## Start
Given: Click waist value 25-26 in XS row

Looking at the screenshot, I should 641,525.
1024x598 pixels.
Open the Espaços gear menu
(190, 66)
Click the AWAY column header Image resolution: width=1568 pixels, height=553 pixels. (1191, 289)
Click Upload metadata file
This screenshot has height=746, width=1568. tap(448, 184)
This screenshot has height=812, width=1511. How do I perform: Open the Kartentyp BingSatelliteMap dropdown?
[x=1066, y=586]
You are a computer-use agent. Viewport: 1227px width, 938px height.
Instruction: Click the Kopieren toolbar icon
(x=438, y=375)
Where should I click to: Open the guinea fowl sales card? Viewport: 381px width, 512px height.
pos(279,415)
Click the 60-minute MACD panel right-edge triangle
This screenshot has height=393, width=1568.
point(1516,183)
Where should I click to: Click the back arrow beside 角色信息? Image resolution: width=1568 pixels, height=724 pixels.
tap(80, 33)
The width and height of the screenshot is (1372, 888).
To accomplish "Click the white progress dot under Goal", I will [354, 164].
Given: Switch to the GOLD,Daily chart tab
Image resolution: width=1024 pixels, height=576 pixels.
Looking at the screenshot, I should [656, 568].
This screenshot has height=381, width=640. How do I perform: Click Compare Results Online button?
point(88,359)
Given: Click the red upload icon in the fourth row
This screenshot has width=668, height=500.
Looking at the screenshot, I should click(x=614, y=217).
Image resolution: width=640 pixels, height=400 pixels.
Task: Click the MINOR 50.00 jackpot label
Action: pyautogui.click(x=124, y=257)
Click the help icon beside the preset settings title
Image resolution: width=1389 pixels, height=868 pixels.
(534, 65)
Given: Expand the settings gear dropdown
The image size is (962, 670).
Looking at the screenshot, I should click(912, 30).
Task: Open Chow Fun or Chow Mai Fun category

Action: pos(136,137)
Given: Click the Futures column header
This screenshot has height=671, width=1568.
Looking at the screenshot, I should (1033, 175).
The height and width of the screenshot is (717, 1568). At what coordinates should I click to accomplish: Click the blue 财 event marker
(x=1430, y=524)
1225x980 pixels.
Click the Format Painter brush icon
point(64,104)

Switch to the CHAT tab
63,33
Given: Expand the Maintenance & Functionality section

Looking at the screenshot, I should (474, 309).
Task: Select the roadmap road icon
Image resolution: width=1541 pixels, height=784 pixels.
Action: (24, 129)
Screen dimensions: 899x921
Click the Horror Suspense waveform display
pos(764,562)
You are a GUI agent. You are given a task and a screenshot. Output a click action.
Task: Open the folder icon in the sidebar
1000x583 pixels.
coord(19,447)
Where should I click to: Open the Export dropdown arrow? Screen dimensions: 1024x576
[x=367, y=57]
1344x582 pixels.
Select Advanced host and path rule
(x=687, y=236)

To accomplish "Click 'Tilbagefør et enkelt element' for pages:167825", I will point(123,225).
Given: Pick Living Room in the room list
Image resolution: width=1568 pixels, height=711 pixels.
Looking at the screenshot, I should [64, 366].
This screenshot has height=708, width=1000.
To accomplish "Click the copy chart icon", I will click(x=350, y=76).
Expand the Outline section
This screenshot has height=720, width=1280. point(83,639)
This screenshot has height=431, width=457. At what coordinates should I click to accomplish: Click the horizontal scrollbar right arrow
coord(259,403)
## End
### TASK DETAILS
Reproduce all of the items above word for word, changing nothing.

### RESULT
Given: Click waist value 25-26 in XS row

Looking at the screenshot, I should 641,525.
1024x598 pixels.
Open the Espaços gear menu
(190, 66)
Click the AWAY column header Image resolution: width=1568 pixels, height=553 pixels. (1191, 289)
Click Upload metadata file
This screenshot has height=746, width=1568. tap(448, 184)
This screenshot has height=812, width=1511. How do I perform: Open the Kartentyp BingSatelliteMap dropdown?
[x=1066, y=586]
You are a computer-use agent. Viewport: 1227px width, 938px height.
Instruction: Click the Kopieren toolbar icon
(x=438, y=375)
Where should I click to: Open the guinea fowl sales card? Viewport: 381px width, 512px height.
pos(279,415)
Click the 60-minute MACD panel right-edge triangle
This screenshot has height=393, width=1568.
point(1516,183)
Where should I click to: Click the back arrow beside 角色信息? Image resolution: width=1568 pixels, height=724 pixels.
tap(80, 33)
The width and height of the screenshot is (1372, 888).
To accomplish "Click the white progress dot under Goal", I will [354, 164].
Given: Switch to the GOLD,Daily chart tab
Image resolution: width=1024 pixels, height=576 pixels.
Looking at the screenshot, I should [656, 568].
This screenshot has height=381, width=640. How do I perform: Click Compare Results Online button?
point(88,359)
Given: Click the red upload icon in the fourth row
This screenshot has width=668, height=500.
Looking at the screenshot, I should click(x=614, y=217).
Image resolution: width=640 pixels, height=400 pixels.
Task: Click the MINOR 50.00 jackpot label
Action: pyautogui.click(x=124, y=257)
Click the help icon beside the preset settings title
Image resolution: width=1389 pixels, height=868 pixels.
(534, 65)
Given: Expand the settings gear dropdown
The image size is (962, 670).
Looking at the screenshot, I should click(912, 30).
Task: Open Chow Fun or Chow Mai Fun category

Action: pos(136,137)
Given: Click the Futures column header
This screenshot has height=671, width=1568.
Looking at the screenshot, I should (1033, 175).
The height and width of the screenshot is (717, 1568). At what coordinates should I click to accomplish: Click the blue 财 event marker
(x=1430, y=524)
1225x980 pixels.
Click the Format Painter brush icon
point(64,104)

Switch to the CHAT tab
63,33
Given: Expand the Maintenance & Functionality section

Looking at the screenshot, I should (474, 309).
Task: Select the roadmap road icon
Image resolution: width=1541 pixels, height=784 pixels.
Action: (24, 129)
Screen dimensions: 899x921
Click the Horror Suspense waveform display
pos(764,562)
You are a GUI agent. You are given a task and a screenshot. Output a click action.
Task: Open the folder icon in the sidebar
1000x583 pixels.
coord(19,447)
Where should I click to: Open the Export dropdown arrow? Screen dimensions: 1024x576
[x=367, y=57]
1344x582 pixels.
Select Advanced host and path rule
(x=687, y=236)

To accomplish "Click 'Tilbagefør et enkelt element' for pages:167825", I will point(123,225).
Given: Pick Living Room in the room list
Image resolution: width=1568 pixels, height=711 pixels.
Looking at the screenshot, I should [64, 366].
This screenshot has height=708, width=1000.
To accomplish "Click the copy chart icon", I will click(x=350, y=76).
Expand the Outline section
This screenshot has height=720, width=1280. point(83,639)
This screenshot has height=431, width=457. At what coordinates should I click to accomplish: Click the horizontal scrollbar right arrow
coord(259,403)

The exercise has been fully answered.